ON PARALLEL TEXTS WITHIN THE RUSSIAN NATIONAL CORPUS : NEW LANGUAGES AND NEW CHALLENGES


2019. № 3 (21), 41-61

 Vinogradov Russian Language Institute of the Russian Academy of Sciences, National Research University Higher School of Economics

Abstract:

The paper discusses the main trends in the development of the parallel corpora within the RNC since 2015. The New languages section deals with seven new language pairs that emerged during this period, their architecture and tagging.

Compared with the list of languages that form bilingual parallel pairs with Russian available in 2015, the following new languages have appeared in the RNC: Bashkir, Buryat, Chinese, Czech, Finnish, Lithuanian, Swedish. Creating the parallel subcorpora comes as the combined efforts of autonomous Russian and foreign teams coordinated by the team of developers of the RNC in Moscow. Virtually all the new languages offer specific challenges for the Corpus developers with regard to their annotation. The size of some of the language pairs already available in 2015 has also significantly increased in four years.

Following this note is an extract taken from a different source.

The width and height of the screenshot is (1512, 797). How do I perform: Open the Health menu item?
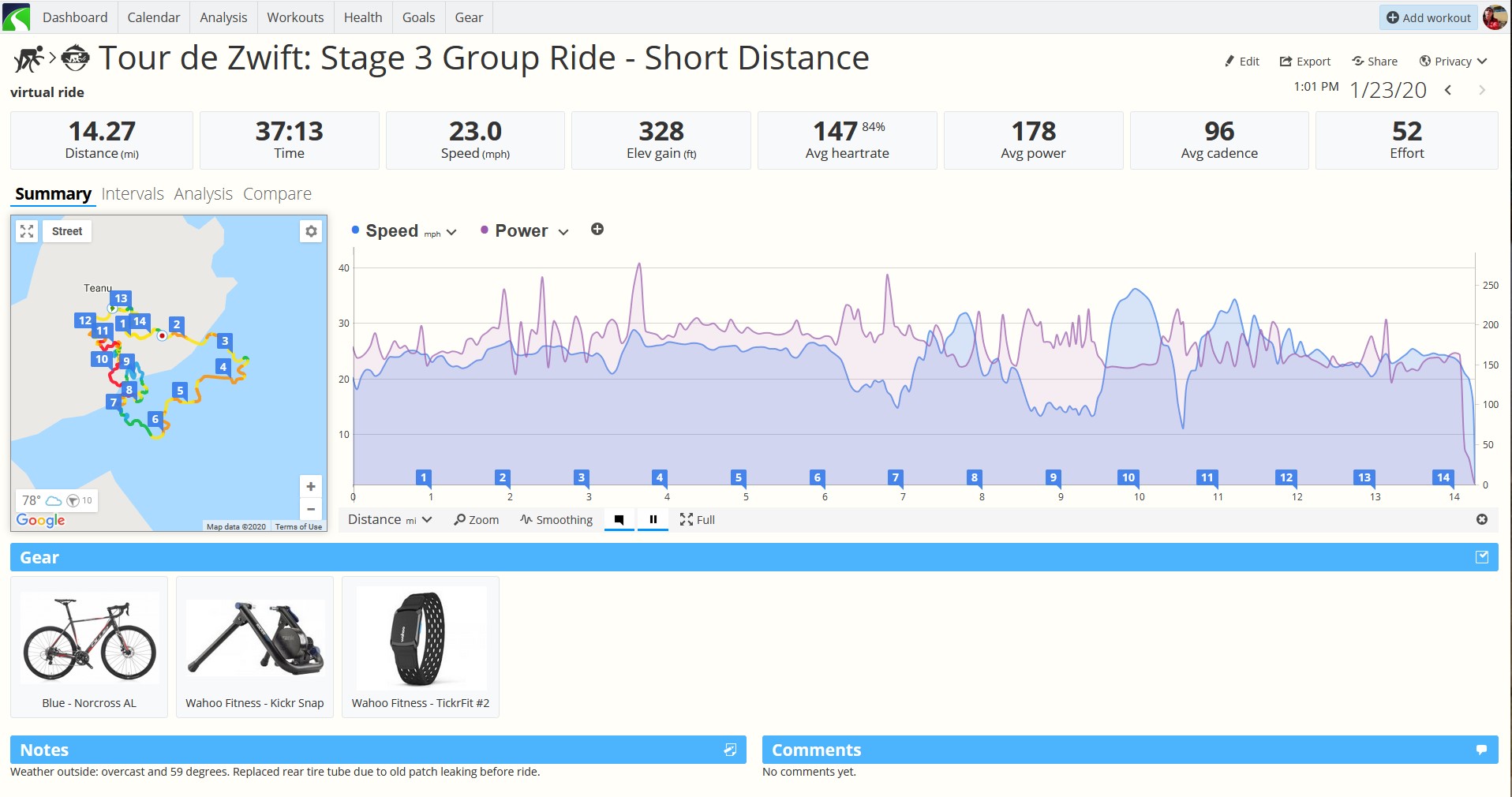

The New challenges section goes further to explore some general trends of parallel corpora across different language pairs such as regional/national language varieties, representativeness with regard to text genres, new annotation and search types etc. At the present stage, both due to an increase in the typological diversity of the languages and scripts involved, and through the use of more complex morphological analyzers, the set of additional markup parameters has been significantly expanded. The purpose of incorporating polycentric language samples into the corpus has become one of the most important. The genre representativeness of corpora, which was only being planned in 2015, is one of the main goals in 2019, and this goal is taken into account from the very beginning of the creation of new language pairs.

A case study is dedicated to studying pluperfect in 24 languages of Europe in an expanded multilingual corpus. The analysis of a multilingual text based on the material of an extended collection allows us to construct a network of distances between the data for the Pluperfect category in 24 European languages/lects.